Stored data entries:
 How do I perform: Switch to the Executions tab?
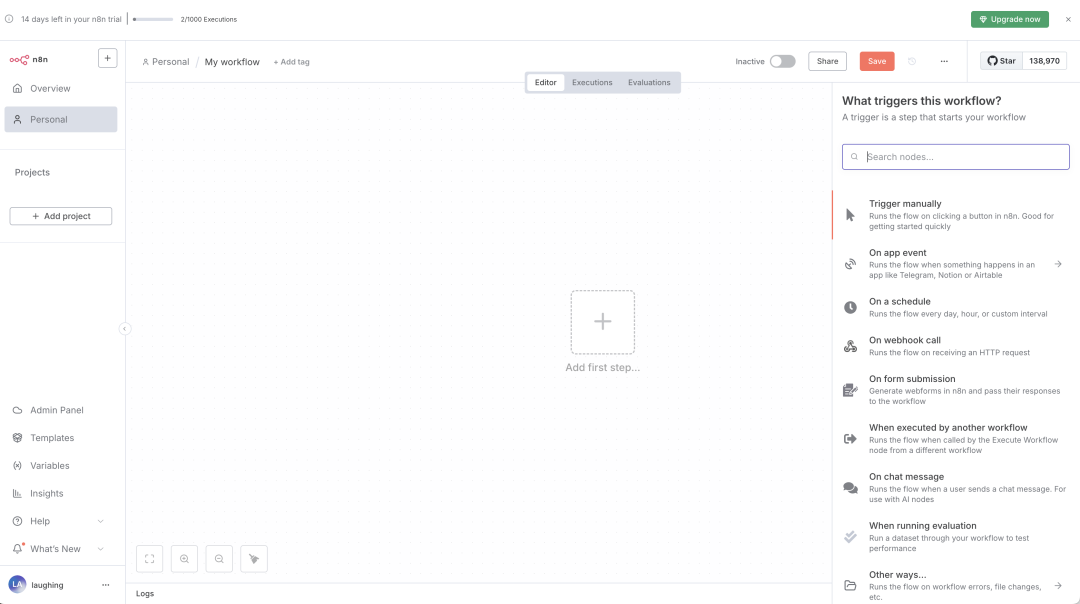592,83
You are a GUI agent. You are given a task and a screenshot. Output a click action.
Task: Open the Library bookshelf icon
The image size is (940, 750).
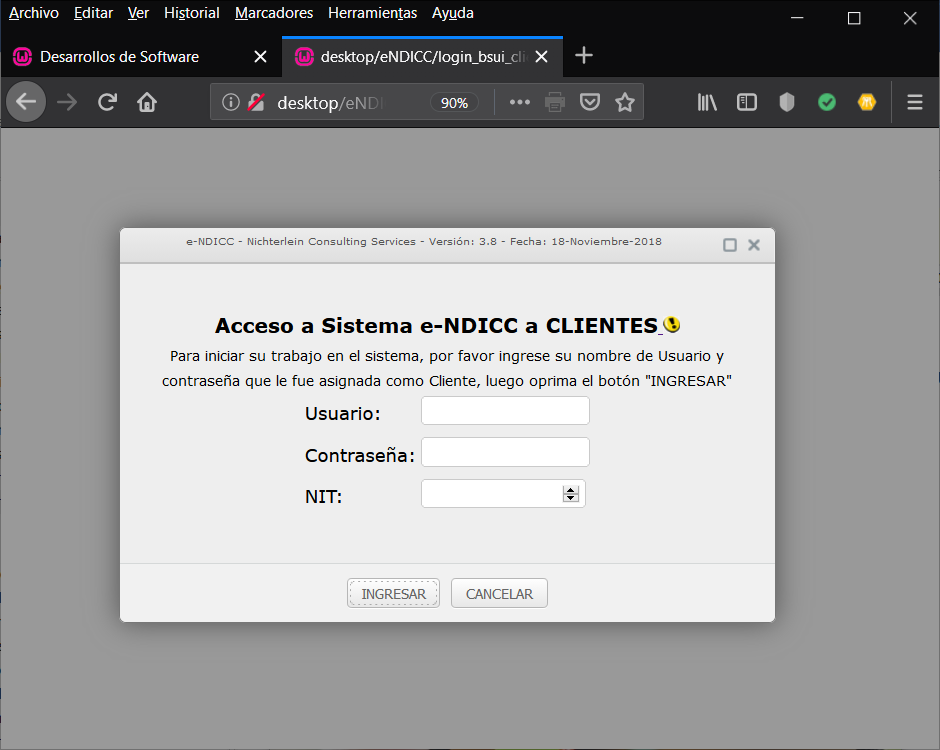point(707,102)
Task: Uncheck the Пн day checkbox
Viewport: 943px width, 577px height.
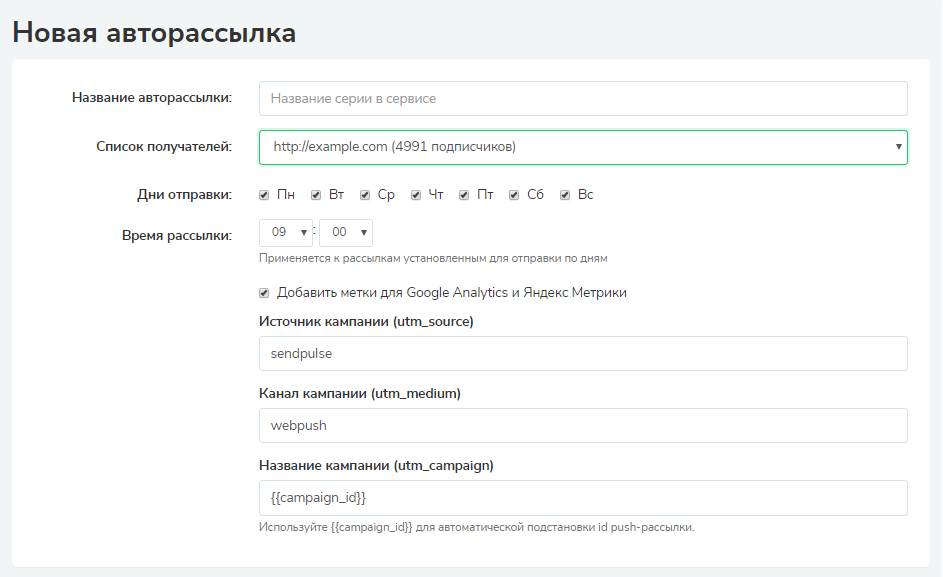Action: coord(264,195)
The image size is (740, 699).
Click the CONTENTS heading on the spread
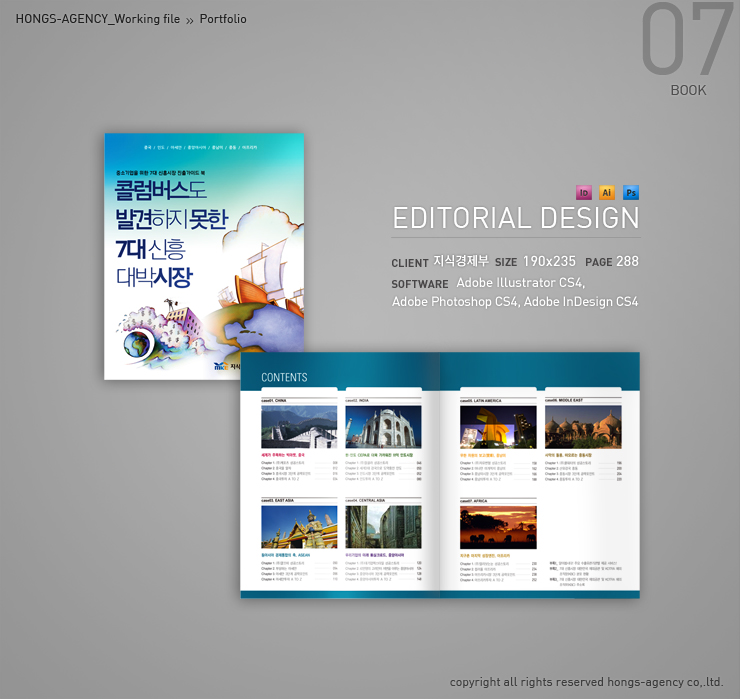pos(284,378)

--

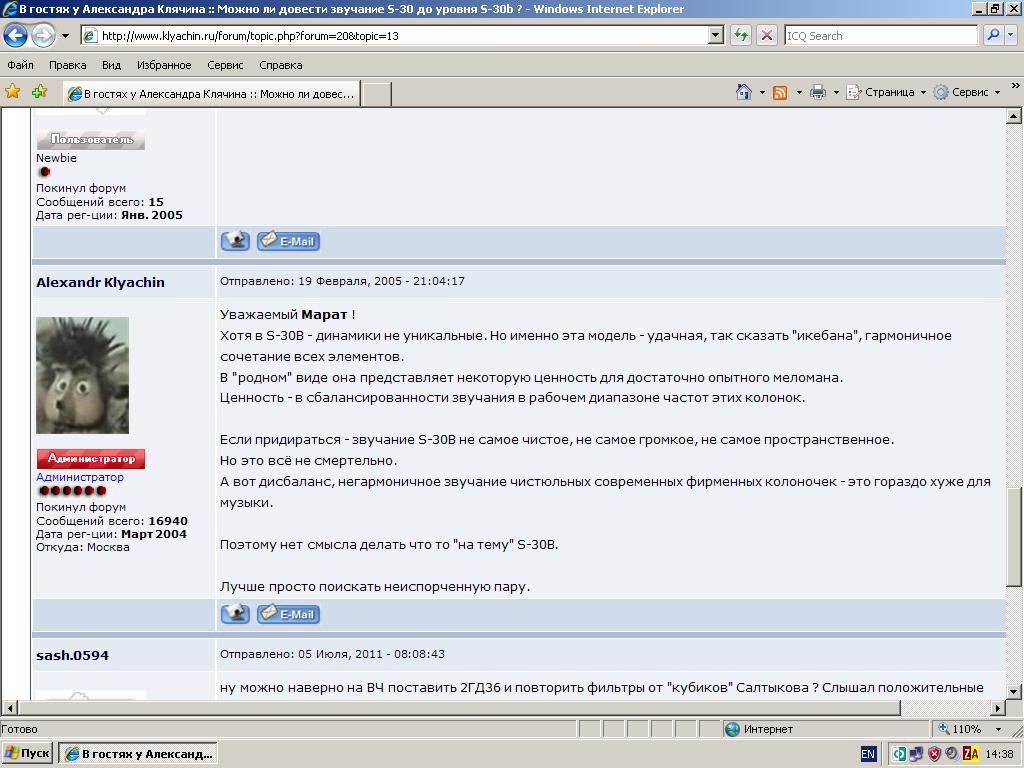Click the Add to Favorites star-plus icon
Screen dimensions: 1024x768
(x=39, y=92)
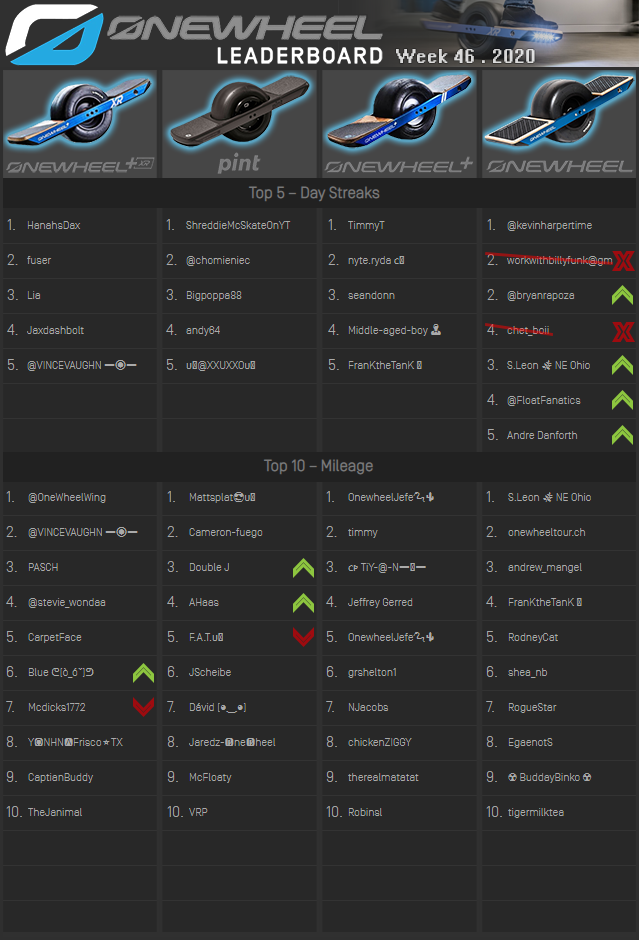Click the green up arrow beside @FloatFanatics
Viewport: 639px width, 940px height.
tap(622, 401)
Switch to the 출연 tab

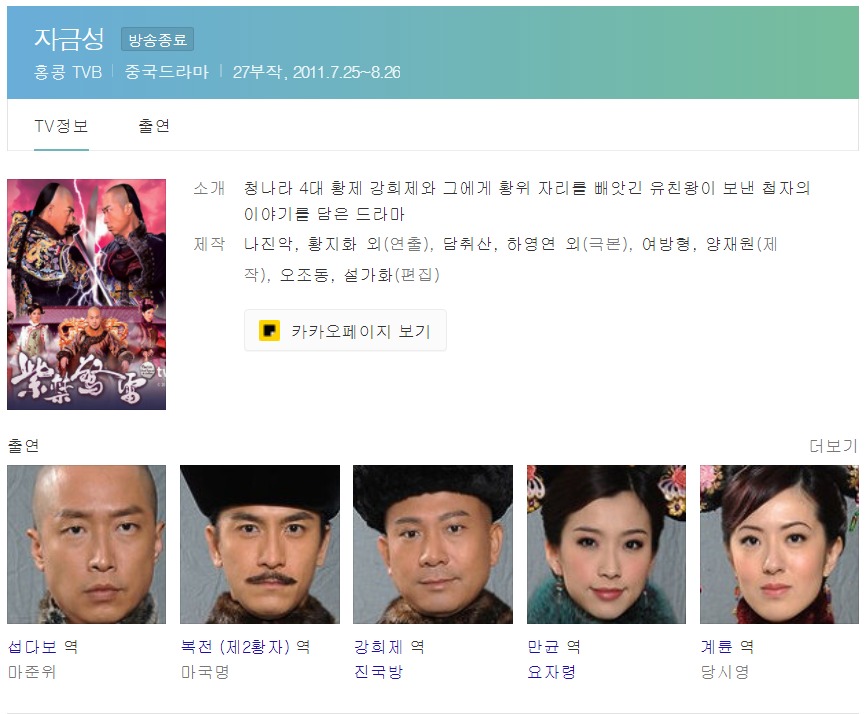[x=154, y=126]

ACTIVITY: Your answer is the exact run of lines above from the one with "How do I perform: Switch" through the one with "Task: Uncheck the Пн day checkbox", both ends included, minus any picture.

EXERCISE RESULT:
 How do I perform: Switch to the Executions tab?
592,83
You are a GUI agent. You are given a task and a screenshot. Output a click action.
Task: Open the Library bookshelf icon
The image size is (940, 750).
point(707,102)
Task: Uncheck the Пн day checkbox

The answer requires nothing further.